After an initial period where the outcome might be decided by a coin toss, now HBO Max, the streaming service of WarnerMedia, has firmly established its presence in the exclusive streaming market and will not buckle any time soon. How could it, when its 2021 first quarter saw an impressive growth in subscribers that numbers up to multiple millions. Having the service become an alternative release platform for blockbuster films with limited theatrical release options was a big boost. Now there is another perk coming, as HBO Max prepares to launch a new subscription tier supported by advertising, and therefore more accessible to new viewers.

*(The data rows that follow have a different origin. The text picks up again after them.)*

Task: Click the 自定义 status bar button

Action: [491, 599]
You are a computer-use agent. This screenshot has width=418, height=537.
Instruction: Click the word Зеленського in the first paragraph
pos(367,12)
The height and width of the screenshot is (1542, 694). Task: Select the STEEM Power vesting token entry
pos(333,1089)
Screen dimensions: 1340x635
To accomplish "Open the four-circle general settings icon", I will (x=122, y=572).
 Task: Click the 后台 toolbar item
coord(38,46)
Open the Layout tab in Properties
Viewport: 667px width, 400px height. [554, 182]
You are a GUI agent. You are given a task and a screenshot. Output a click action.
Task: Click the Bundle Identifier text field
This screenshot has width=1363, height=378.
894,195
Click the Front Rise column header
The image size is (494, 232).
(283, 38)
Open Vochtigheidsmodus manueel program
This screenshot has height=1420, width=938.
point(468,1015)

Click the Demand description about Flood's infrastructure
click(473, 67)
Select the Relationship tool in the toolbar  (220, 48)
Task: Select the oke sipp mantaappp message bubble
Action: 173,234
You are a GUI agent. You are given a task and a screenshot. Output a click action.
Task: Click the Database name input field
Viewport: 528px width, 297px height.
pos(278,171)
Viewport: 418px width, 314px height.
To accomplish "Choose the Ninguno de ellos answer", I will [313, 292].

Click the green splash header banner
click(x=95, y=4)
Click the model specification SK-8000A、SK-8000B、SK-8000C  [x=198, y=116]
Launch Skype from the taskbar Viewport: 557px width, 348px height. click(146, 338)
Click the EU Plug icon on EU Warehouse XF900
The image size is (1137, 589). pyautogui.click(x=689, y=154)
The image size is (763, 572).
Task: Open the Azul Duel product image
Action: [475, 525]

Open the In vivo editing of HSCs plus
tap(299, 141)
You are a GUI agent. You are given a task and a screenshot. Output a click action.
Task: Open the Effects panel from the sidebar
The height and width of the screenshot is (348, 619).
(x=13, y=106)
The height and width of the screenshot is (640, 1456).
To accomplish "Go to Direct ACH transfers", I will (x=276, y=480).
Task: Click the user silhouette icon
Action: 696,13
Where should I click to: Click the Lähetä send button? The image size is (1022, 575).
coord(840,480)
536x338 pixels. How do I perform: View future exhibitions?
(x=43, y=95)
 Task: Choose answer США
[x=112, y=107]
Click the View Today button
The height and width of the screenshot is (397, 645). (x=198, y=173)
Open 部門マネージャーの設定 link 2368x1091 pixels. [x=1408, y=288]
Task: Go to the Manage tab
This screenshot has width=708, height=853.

CNBC has it that AT&T subsidiary WarnerMedia is getting ready to introduce its ad-supported subscription rate for HBO Max that will be available starting this June. For $9.99 a month and ads attached to HBO Max exclusives, lots of cool content will soon be available for those who think HBO Max’s initial ad-free rate of $14.99 is a tad steep. For North American viewers still okay with pay TV, $9.99 is the same asking price for adding HBO Premium to one’s channel bundle, and that was only thanks to push-back from said pay TV distributors.
The year before, WarnerMedia had contemplated pegging the ad-supported sub tier price at $4.99, only for pay TV distributors to cry foul, as their price for customers to get HBO’s premium bundle costs $5 more. That would have driven more viewers to online streaming. And the decision to restrict advertising only on HBO Max exclusive content, as explained by WarnerMedia CEO Jason Kilar, was to keep the experience relatively clean and not have the service come across as an ad-hog.
With this new arrangement in place, distributors are now more amenable to taking HBO Max on, with the possibility of offering them to subscribers who have not added HBO to their channels, or customers who have broadband connections only. Carriage deals have also somehow been worked out between Amazon and Roku, although the ad-supported tier was a major point of contention in negotiations. Should the $9.99 rate pan out, as June 2021 goes by HBO Max subscription numbers could see another surge, now that they have 44.2 million in the US alone, better placing them as a serious competition for old guard like Netflix and rival exclusive platforms like Disney+.